SUMMARY

            MutL protein is part of the mismatch repair system (MMRS) which rectifies DNA replication errors and prevents recombination between related sequences. Failure of the MMRS has been associated with pathogenicity of P. aeruginosa and other bacterial pathogens. To further investigate this association in Pseudomonas, we have cloned by PCR the mutL gene of P. aeruginosa using primers designed from de mutL homologous sequence found in the genome sequence of P. aeruginosa. The PCR product was cloned in the E. coli pET15b plasmid (Novagen) which allows the expression of a histidine (6)-Tag-MutL fusion protein. The expression of the cloned mutL gene produced a protein of approximately 70 kDa, as expected from the corresponding DNA sequence. In order to characterize the role of this gene and its corresponding protein product in the MMRS of P. aeruginosa, disrupted mutL mutant strains were generated.
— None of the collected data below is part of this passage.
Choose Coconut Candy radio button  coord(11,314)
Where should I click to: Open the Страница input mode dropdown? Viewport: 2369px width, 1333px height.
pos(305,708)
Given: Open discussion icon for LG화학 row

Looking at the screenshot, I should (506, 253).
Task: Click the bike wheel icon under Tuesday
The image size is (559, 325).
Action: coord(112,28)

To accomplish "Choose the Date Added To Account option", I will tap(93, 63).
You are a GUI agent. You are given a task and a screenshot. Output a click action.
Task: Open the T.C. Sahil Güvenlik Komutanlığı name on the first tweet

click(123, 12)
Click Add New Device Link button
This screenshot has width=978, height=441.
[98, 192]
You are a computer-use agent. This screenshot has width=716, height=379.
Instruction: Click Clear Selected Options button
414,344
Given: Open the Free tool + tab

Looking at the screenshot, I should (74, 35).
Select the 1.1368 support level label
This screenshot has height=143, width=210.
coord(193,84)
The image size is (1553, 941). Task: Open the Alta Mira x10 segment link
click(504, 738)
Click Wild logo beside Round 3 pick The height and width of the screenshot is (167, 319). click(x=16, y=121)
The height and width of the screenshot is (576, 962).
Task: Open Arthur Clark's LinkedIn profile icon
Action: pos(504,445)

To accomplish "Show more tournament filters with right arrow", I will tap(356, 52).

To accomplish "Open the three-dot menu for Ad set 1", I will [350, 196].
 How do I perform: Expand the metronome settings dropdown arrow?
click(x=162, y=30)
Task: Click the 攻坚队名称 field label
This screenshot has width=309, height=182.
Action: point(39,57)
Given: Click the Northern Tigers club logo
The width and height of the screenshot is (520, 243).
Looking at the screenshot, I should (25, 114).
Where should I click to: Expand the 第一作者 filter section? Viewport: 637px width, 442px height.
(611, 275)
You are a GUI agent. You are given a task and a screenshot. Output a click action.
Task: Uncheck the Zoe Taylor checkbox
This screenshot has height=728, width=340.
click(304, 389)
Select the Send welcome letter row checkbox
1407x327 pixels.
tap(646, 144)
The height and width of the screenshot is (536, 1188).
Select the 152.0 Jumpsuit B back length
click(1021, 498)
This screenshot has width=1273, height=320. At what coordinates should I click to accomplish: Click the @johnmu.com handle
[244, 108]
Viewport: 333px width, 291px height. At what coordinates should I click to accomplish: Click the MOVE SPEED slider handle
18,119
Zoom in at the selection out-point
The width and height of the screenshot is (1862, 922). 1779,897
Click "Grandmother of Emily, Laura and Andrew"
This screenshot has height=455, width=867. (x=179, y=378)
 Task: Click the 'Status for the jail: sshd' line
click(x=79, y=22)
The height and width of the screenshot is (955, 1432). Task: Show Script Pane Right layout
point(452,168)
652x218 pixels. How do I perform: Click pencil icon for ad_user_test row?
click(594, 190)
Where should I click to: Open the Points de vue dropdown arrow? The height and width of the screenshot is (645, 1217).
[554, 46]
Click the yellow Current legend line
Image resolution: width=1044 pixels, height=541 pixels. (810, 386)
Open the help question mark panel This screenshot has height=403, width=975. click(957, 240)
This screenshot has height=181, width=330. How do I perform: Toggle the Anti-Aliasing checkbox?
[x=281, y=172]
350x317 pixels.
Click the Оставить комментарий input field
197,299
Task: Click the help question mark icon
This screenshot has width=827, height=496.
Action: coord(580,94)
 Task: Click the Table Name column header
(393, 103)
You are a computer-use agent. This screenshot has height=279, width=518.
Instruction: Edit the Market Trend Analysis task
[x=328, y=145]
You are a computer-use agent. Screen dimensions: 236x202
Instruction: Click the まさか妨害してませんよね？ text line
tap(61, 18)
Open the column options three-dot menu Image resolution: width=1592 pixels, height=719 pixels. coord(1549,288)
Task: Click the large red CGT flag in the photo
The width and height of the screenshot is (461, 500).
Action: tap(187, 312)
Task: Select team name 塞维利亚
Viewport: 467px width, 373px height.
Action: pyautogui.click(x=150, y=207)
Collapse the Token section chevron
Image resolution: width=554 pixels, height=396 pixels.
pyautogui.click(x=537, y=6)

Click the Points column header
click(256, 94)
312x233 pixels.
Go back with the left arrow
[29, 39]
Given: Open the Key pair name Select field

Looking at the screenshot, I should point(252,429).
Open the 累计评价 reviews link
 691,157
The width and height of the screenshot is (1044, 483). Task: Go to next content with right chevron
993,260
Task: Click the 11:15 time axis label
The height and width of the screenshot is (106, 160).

Insertional mutL mutants, containing a kanamycin resistance gene cassette, were constructed by homologous recombination and sucrose-mediated counterselection, using the pKNG101 plasmid. Mutants defective in mutL expression showed more than 100-fold increase in the mutation frequency compared to the wild type strain. Mutant mutL strains were complemented with the PCR cloned gene, confirming the functionality of the mutL cloned gene and the correct disruption of this gene in the mutL mutant strains. At present we are evaluating the general phenotype of the mutant strains and the in vivo substrate specificity of the MMRS of P. aeruginosa.